◆ Travail à faire ◆
Lisez l'article ci-dessous sur la crise écologique et répondez :
(a) De quel auteur l'œuvre sert-elle à montrer que l'idée de dominer la nature vient de la domination de l'humain sur l'humain ?
(b) Quels auteurs sont cités pour étudier l'apparition des hiérarchies et leurs effets sur la psychologie humaine ?
(c) Quels auteurs doivent aider à s'interroger sur les stratégies nécessaires pour réaliser une écopolitique ?

◆ Article ◆
Dans ce texte, nous désirons nous distancer des opinions populaires et argumenter que la solution à la crise actuelle n’est pas technologique, ni simplement économique, mais principalement politique. Nous avancerons la thèse selon laquelle les problèmes écologiques proviennent de problèmes sociaux. Pour ce faire, nous nous inspirerons de l’oeuvre de Murray Bookchin afin de démontrer que “l’idée de dominer la nature découle de la domination de l’humain sur l’humain”[4]. En incluant des auteurs tels que John Zerzan et David Graeber, nous investiguerons l’émergence des hiérarchies et leurs impacts sur la psychologie humaine. Par la suite, afin de dresser le portrait d’une écopolitique, nous utiliserons de manière critique les textes de Bookchin afin de sonder quelles formes de gouvernances, quels modes de gestion politique, favorisent l’harmonie entre les humains, et donc l’harmonie avec la nature. Finalement, nous entamerons, à l’aide d’auteurs variés tels que Francis Dupuis-Déri, Gilles Deleuze, Mark Fisher, et John Hollway, un questionnement au sujet des stratégies nécessaires à la réalisation d’une telle écopolitique.

[Entrées de pointage de mots et d'éléments]
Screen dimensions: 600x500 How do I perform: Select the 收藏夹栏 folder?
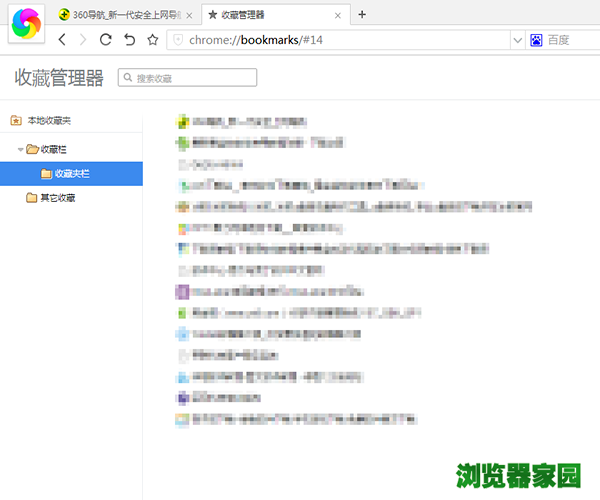tap(73, 173)
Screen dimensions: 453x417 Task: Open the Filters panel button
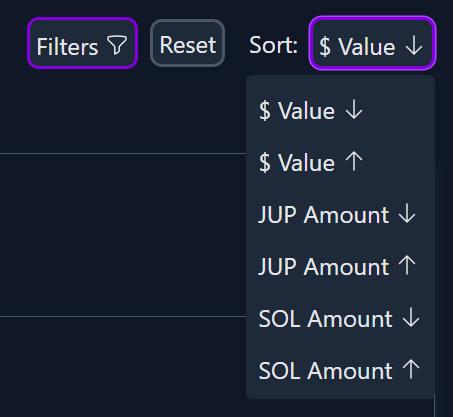point(82,43)
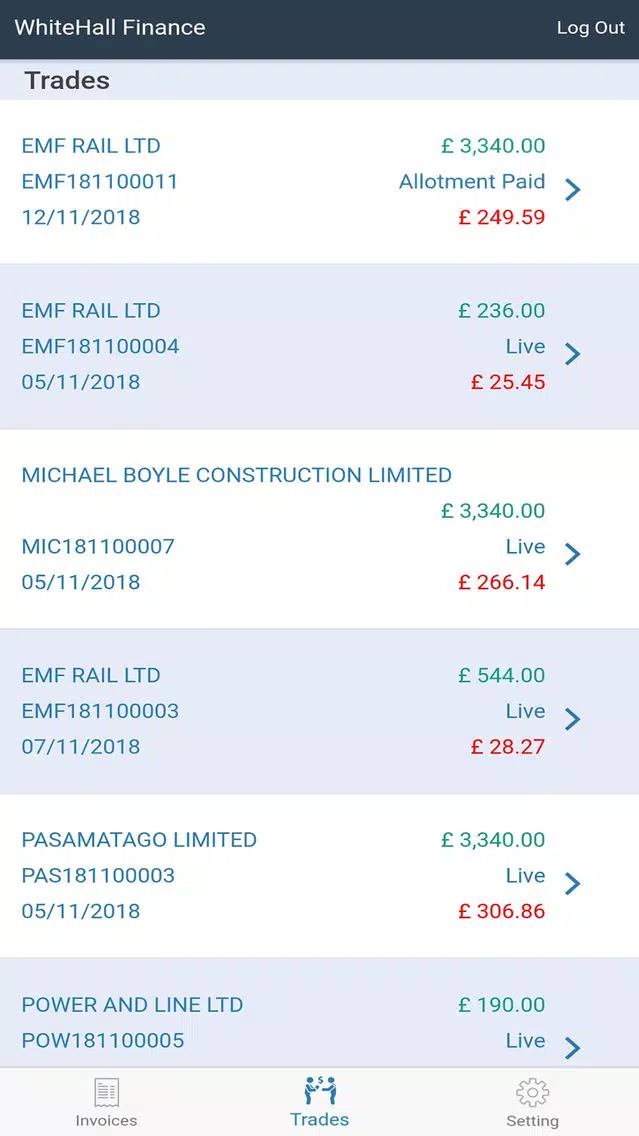Select Pasamatago Limited trade name

click(139, 840)
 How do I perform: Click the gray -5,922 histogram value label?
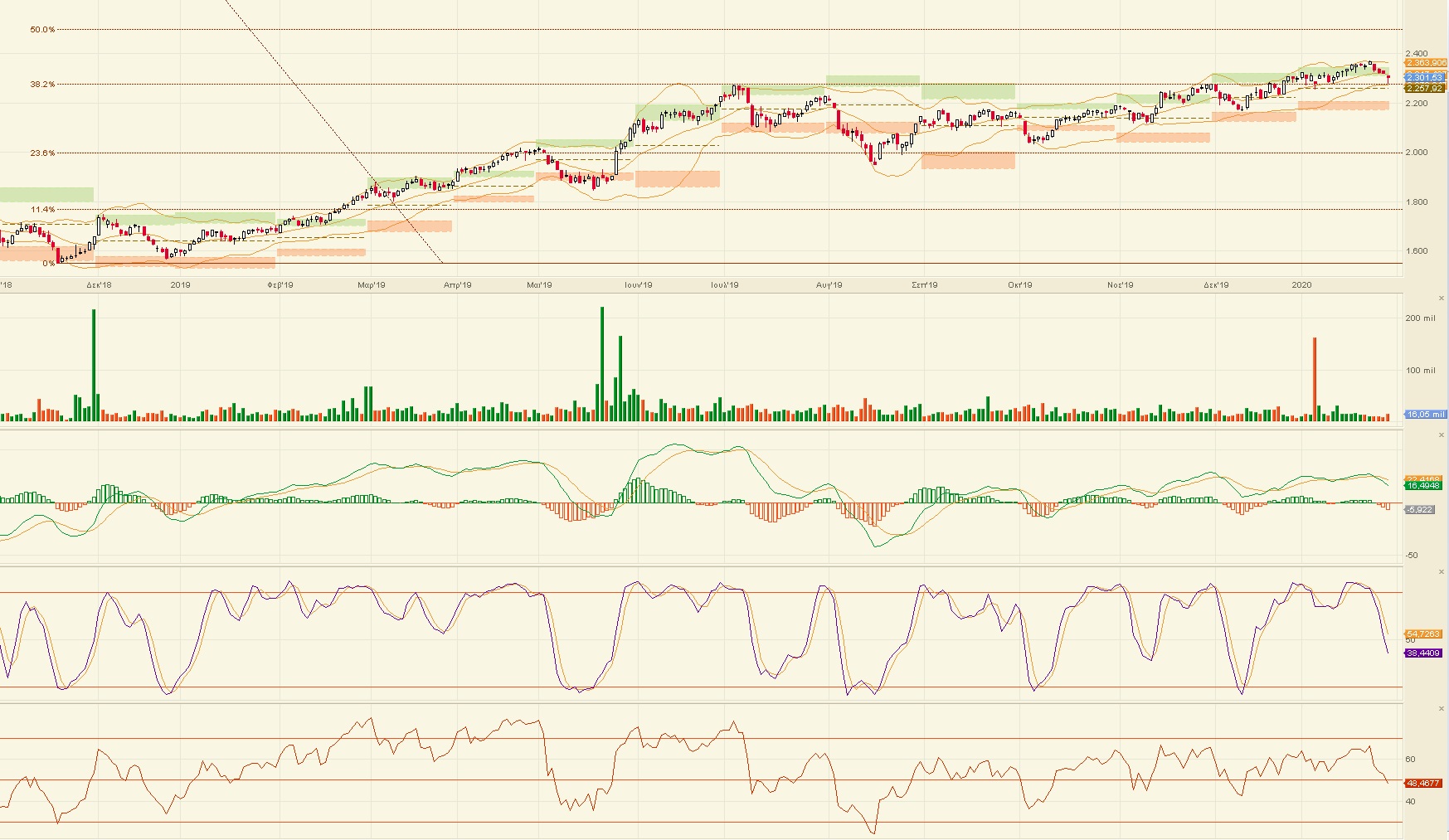tap(1420, 509)
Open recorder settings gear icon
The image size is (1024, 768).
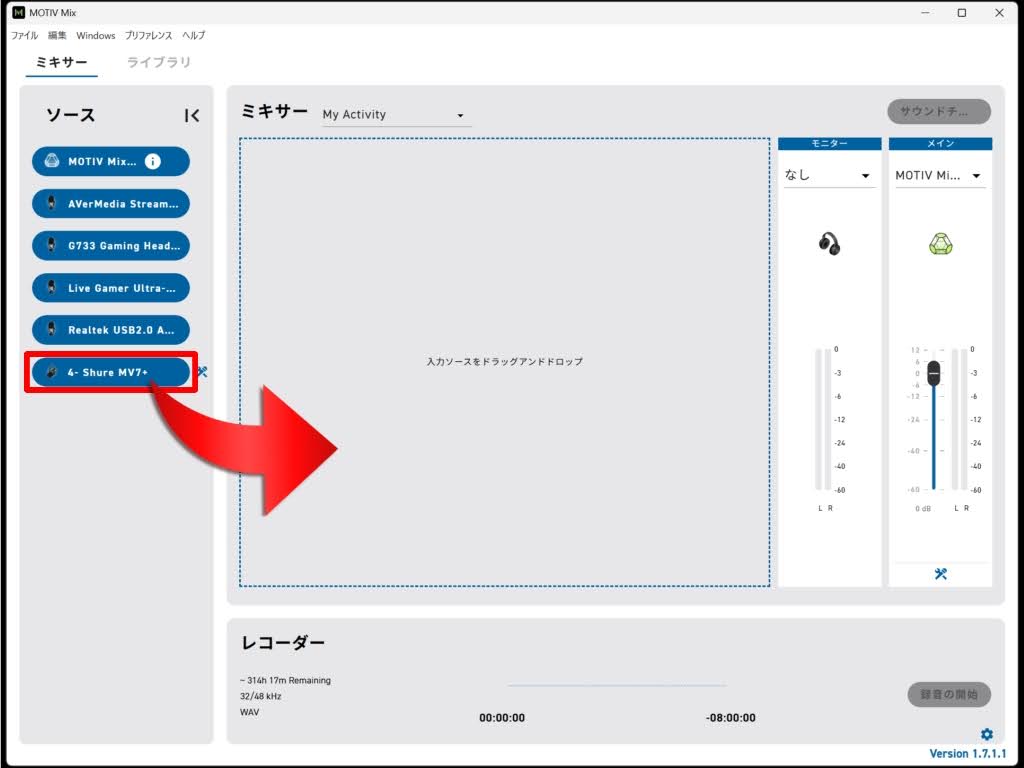987,734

◆ Réponse ◆
(a) Murray Bookchin.
(b) John Zerzan et David Graeber.
(c) Francis Dupuis-Déri, Gilles Deleuze, Mark Fisher et John Hollway.